* Begin Data shown *
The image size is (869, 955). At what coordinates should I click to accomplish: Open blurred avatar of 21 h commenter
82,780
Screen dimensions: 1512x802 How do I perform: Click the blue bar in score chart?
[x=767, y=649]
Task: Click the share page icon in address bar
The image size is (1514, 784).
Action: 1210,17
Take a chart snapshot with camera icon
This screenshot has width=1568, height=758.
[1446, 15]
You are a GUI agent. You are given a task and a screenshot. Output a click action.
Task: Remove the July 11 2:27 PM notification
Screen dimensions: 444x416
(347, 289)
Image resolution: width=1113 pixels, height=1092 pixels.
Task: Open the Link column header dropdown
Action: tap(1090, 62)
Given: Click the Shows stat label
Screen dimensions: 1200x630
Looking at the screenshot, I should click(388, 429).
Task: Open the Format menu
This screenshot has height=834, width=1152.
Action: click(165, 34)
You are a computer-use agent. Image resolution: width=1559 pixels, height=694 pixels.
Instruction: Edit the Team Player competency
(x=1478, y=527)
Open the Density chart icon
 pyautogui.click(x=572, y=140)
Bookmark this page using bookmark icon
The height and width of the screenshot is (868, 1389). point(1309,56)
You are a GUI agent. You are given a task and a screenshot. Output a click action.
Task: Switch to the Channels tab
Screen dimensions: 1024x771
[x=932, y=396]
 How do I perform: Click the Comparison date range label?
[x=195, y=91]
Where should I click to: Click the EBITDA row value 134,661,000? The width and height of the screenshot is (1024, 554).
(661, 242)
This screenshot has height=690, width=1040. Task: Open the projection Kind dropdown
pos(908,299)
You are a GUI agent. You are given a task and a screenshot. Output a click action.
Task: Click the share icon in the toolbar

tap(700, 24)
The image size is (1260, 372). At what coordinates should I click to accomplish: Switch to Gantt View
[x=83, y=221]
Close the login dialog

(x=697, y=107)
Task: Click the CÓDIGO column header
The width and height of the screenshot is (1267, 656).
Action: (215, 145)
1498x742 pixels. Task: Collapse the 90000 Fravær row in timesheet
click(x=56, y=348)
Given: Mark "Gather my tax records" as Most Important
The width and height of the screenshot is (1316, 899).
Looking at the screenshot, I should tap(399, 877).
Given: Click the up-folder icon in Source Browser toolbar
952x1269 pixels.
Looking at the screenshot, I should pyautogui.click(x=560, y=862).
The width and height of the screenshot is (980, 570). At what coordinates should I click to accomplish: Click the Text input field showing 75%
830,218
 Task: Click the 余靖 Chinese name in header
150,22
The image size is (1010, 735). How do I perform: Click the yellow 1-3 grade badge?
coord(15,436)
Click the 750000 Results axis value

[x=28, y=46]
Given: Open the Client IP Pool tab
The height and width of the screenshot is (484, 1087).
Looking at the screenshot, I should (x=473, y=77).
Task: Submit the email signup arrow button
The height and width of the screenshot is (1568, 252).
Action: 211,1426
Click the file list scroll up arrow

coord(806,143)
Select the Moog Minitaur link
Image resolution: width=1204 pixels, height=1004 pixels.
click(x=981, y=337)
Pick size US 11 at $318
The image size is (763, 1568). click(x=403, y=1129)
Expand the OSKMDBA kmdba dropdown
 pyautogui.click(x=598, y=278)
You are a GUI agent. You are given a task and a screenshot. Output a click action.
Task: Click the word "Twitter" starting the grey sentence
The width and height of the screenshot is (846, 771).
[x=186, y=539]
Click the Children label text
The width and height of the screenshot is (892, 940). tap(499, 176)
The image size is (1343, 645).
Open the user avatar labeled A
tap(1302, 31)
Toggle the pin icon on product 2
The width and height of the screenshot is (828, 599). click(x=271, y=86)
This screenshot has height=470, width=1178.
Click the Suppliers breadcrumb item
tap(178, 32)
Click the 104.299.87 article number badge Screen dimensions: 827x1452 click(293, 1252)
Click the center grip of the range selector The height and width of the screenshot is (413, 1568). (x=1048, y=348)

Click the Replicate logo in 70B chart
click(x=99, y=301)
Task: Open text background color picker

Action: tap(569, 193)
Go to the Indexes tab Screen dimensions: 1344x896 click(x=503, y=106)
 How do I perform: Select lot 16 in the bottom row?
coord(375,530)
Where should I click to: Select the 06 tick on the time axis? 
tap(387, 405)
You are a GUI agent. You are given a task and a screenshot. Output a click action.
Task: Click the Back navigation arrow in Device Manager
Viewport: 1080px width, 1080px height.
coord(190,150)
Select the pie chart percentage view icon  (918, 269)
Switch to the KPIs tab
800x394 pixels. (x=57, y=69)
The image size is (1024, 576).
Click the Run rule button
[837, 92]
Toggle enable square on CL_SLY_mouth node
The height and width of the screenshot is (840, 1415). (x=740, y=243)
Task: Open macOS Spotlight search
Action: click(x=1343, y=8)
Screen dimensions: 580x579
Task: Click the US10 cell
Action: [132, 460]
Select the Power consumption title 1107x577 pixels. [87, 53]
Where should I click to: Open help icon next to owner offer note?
* End Data shown *
> _Instruction_:
Reproduce the rows verbatim, starting at the line that contains "Click the Children label text" and continuing through the last of the rows.

> _Response to this task_:
Click the Children label text
The width and height of the screenshot is (892, 940). tap(499, 176)
The image size is (1343, 645).
Open the user avatar labeled A
tap(1302, 31)
Toggle the pin icon on product 2
The width and height of the screenshot is (828, 599). click(x=271, y=86)
This screenshot has height=470, width=1178.
Click the Suppliers breadcrumb item
tap(178, 32)
Click the 104.299.87 article number badge Screen dimensions: 827x1452 click(293, 1252)
Click the center grip of the range selector The height and width of the screenshot is (413, 1568). (x=1048, y=348)

Click the Replicate logo in 70B chart
click(x=99, y=301)
Task: Open text background color picker

Action: tap(569, 193)
Go to the Indexes tab Screen dimensions: 1344x896 click(x=503, y=106)
 How do I perform: Select lot 16 in the bottom row?
coord(375,530)
Where should I click to: Select the 06 tick on the time axis? 
tap(387, 405)
You are a GUI agent. You are given a task and a screenshot. Output a click action.
Task: Click the Back navigation arrow in Device Manager
Viewport: 1080px width, 1080px height.
coord(190,150)
Select the pie chart percentage view icon  (918, 269)
Switch to the KPIs tab
800x394 pixels. (x=57, y=69)
The image size is (1024, 576).
Click the Run rule button
[837, 92]
Toggle enable square on CL_SLY_mouth node
The height and width of the screenshot is (840, 1415). (x=740, y=243)
Task: Open macOS Spotlight search
Action: click(x=1343, y=8)
Screen dimensions: 580x579
Task: Click the US10 cell
Action: [132, 460]
Select the Power consumption title 1107x577 pixels. [87, 53]
Where should I click to: Open help icon next to owner offer note?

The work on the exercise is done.